AAV Gene Therapy for Sialidosis: from Mice to IND

Project summary Siladosis is a rare, lysosomal storage disorder that causes fatal neurological disease that has no effective therapy. It is caused by loss of function mutations in the NEU1 gene. The type 1 form affects young adults with progressive vision loss and myoclonic seizures that progresses to blindness and uncontrollable movements of

arms and legs requiring physical restraint. It is fatal in middle age. The Type 2 form affects children with developmental delay, seizures, blindness, hepatosplenomegaly, and bone deformities that progresses a semi- vegetative state and death in childhood. We have developed and tested three adeno associated virus (AAV)
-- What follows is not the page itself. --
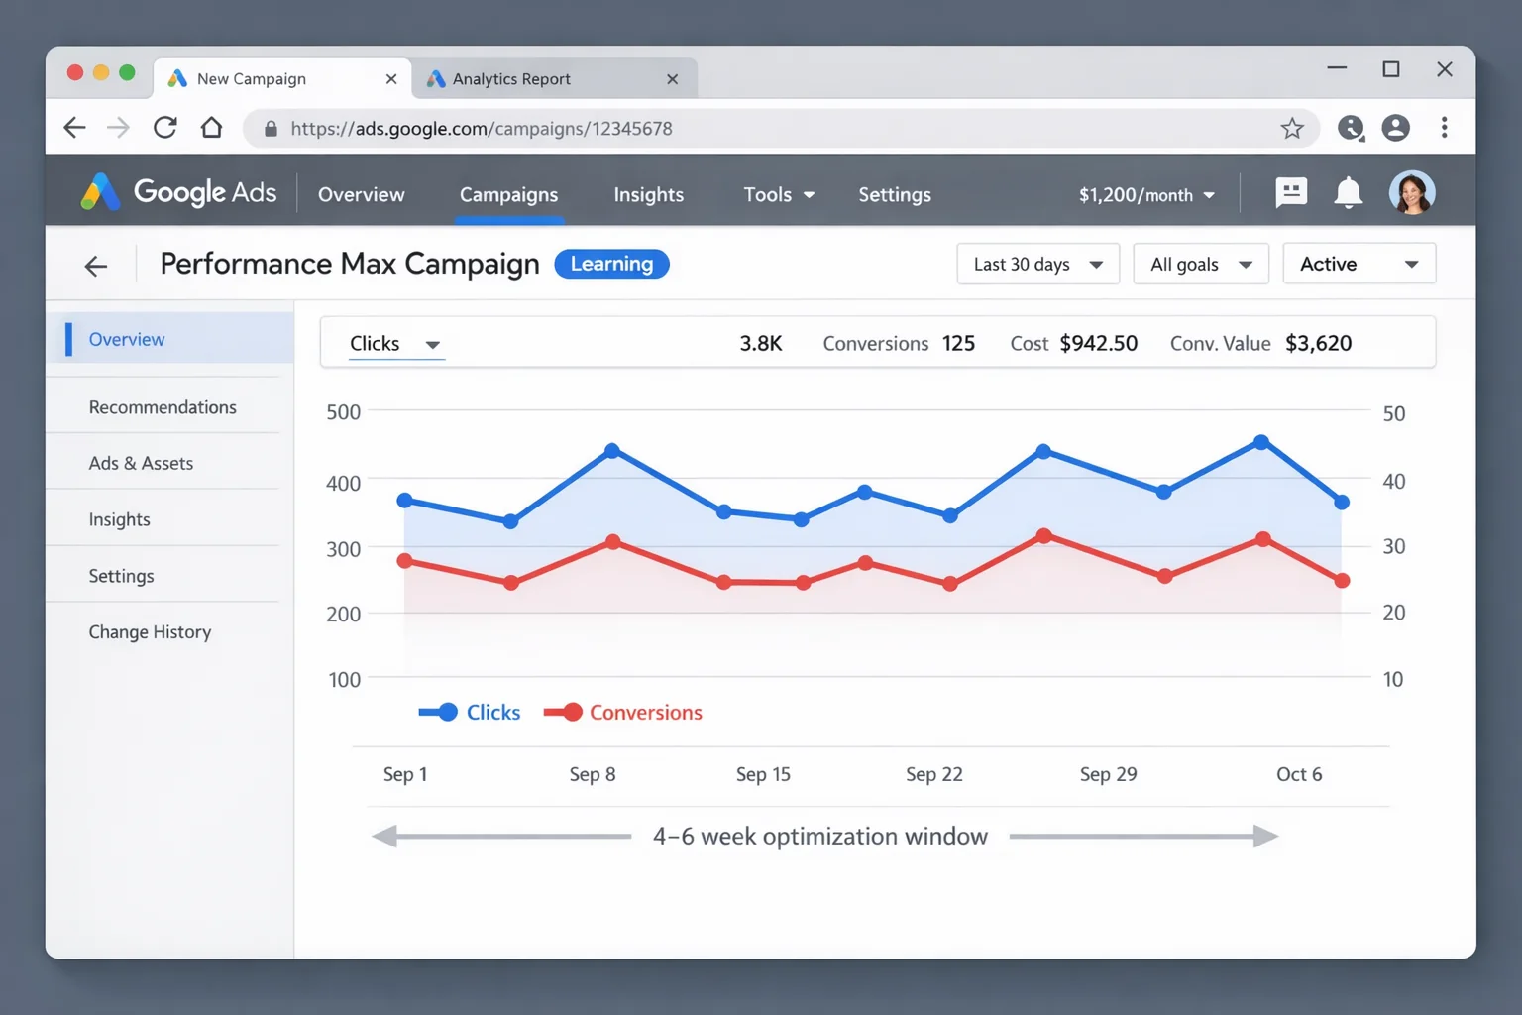
Task: Switch to the Insights navigation tab
Action: [649, 194]
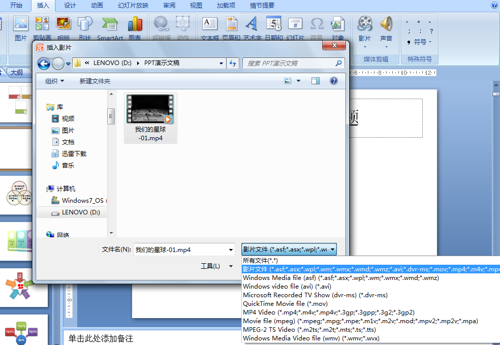Open the SmartArt insert icon
The width and height of the screenshot is (500, 345).
pyautogui.click(x=110, y=23)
constructs: AAV9 encoding human NEU1 (AAV9-Neu1), AAV9 encoding human NEU1 with an IUDA signal peptide(AAV_NEU1_IUDAsp) and an AAV9 with a bidirectional promoter encoding both NEU1 and its protective protein cathepsin A (CTSA; AAV9- CTSA-bici-NEU1). These vectors were tested in wild type and sialidosis

(Neu1 -/-) mice. All three vectors appeared equivalent until 10 months when one wild type and two sialidosis mice in the AAV9-Neu1 treatment group developed seizures. Histology of the AAV9-Neu1 cohort revealed a diffuse cytoplasmic subcellular localization as compared to from the AAV9-NEU1-bici-CTSA cohort where there

was a vacuolated appearance consistent with lysosomal localization. For these reasons we selected the AAV9- NEU1-bici-CTSA for clinical translation. Our team consists of Dr. Gray-Edwards (PI) is an expert in large animal AAV gene therapy and has taken several AAV gene therapies to the clinic through testing in large animal models

of human genetic diseases. Dr. Allison Keeler (co-I) who is an expert in the immune response to AAV in humans and is extending this expertise to better understand the immune response in AAV treated sialidosis sheep. Dr. Tifft (collaborator) is the director of the orphan disease center at the NIH and is conducting a natural history study

in sialidosis patients. While this human natural history study is out of scope for this proposal Dr. Tifft will help determine if changes in sheep and biomarkers evaluated correlate with human data. The experimental design of the proposal is as follows: Aim 1: Dose escalation, efficacy and safety in sialidosis mice. Neu1-/- and wild type mice will be used to

determine the minimum effective dose and maximum tolerated dose of AAV9-NEU1-bici-CTSA for the FDA. Aim 2: AAV testing in a sheep model of sialidosis. We have developed a novel sheep model of sialidosis using CRISPR Cas9 that recapitulates the human phenotype. We will use this model to refine our treatment

strategy, delivery route, immune responses and predict efficacy for future clinical trials. Aim 3: IND enabling safety studies in wild type mice and sheep. The FDA requires the toxicology studies using two species, including a non-rodent species. We will perform toxicology studies in sheep and rats to

establish safety before clinical trials.